Communication media may embody computer readable instructions, data structures, program modules or other data in a modulated data signal, such as a carrier wave or other transport mechanism and may include any information delivery media. The term “modulated data signal” may mean a signal that has one or more of its characteristics set or changed in such a manner as to encode information in the signal. By way of example, and not limitation, communication media may include wired media such as a wired network or direct-wired connection, and wireless media such as acoustic, RF, infrared and other wireless media. Combinations of any of the above may also be included within the scope of computer readable media.

In one implementation, the system computer 830 may present output primarily onto graphics display 827, or alternatively via printer 828. The system computer 830 may store the results of the methods described above on disk storage 829, for later use and further analysis. The keyboard 826 and the pointing device (e.g., a mouse, trackball, or the like) 825 may be provided with the system computer 830 to enable interactive operation.

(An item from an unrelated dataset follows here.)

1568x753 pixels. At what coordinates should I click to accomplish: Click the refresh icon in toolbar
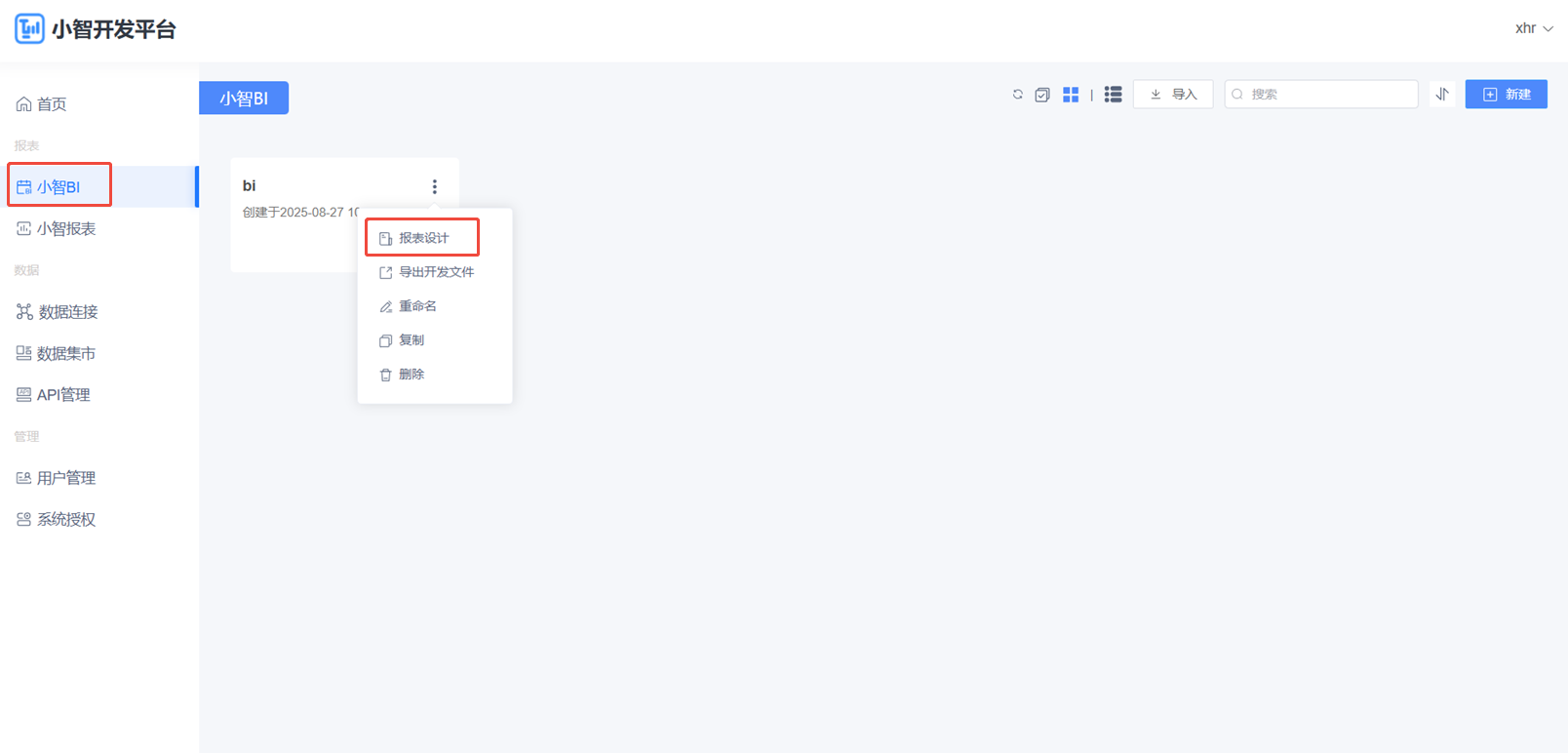click(1017, 95)
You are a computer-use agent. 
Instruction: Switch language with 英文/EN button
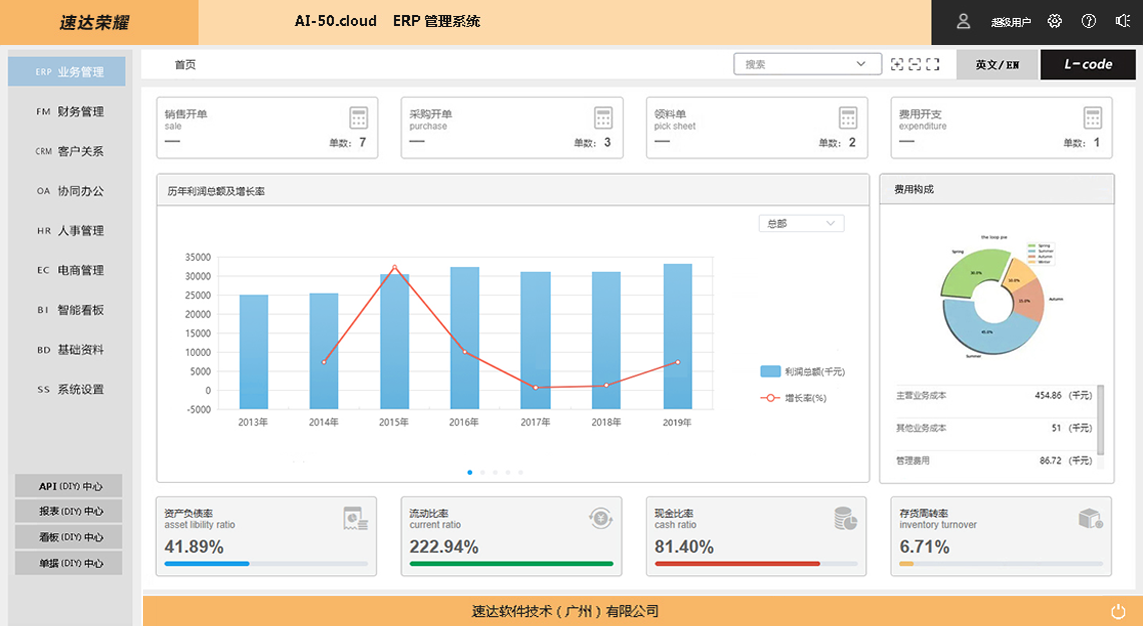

The system computer 830 may be located at a data center remote from the survey region. The system computer 830 may be in communication with the receivers (either directly or via a recording unit, not shown), to receive signals indicative of the reflected seismic energy. These signals, after conventional formatting and other initial processing, may be stored by the system computer 830 as digital data in the disk storage 831 for subsequent retrieval and processing in the manner described above. While FIG. 8 illustrates the disk storage 831 as directly connected to the system computer 830, it is also contemplated that the disk storage device 831 may be accessible through a local area network or by remote access. Furthermore, while disk storage devices 829, 831 are illustrated as separate devices for storing input seismic data and analysis results, the disk storage devices 829, 831 may be implemented within a single disk drive (either together with or separately from program disk storage device 833), or in any other conventional manner as will be fully understood by one of skill in the art having reference to this specification.

While certain implementations have been disclosed in the context of seismic data collection and processing, those with skill in the art will recognize that the disclosed methods can be applied in many fields and contexts where data representing reflections are collected and processed, e.g., medical imaging techniques such as tomography, ultrasound, MRI and the like, SONAR techniques and the like.

While the foregoing is directed to implementations of various technologies described herein, other and further implementations may be devised without departing from the basic scope thereof, which may be determined by the claims that follow. Although the subject matter has been described in language specific to structural features and/or methodological acts, it is to be understood that the subject matter defined in the appended claims is not necessarily limited to the specific features or acts described above. Rather, the specific features and acts described above are disclosed as example forms of implementing the claims.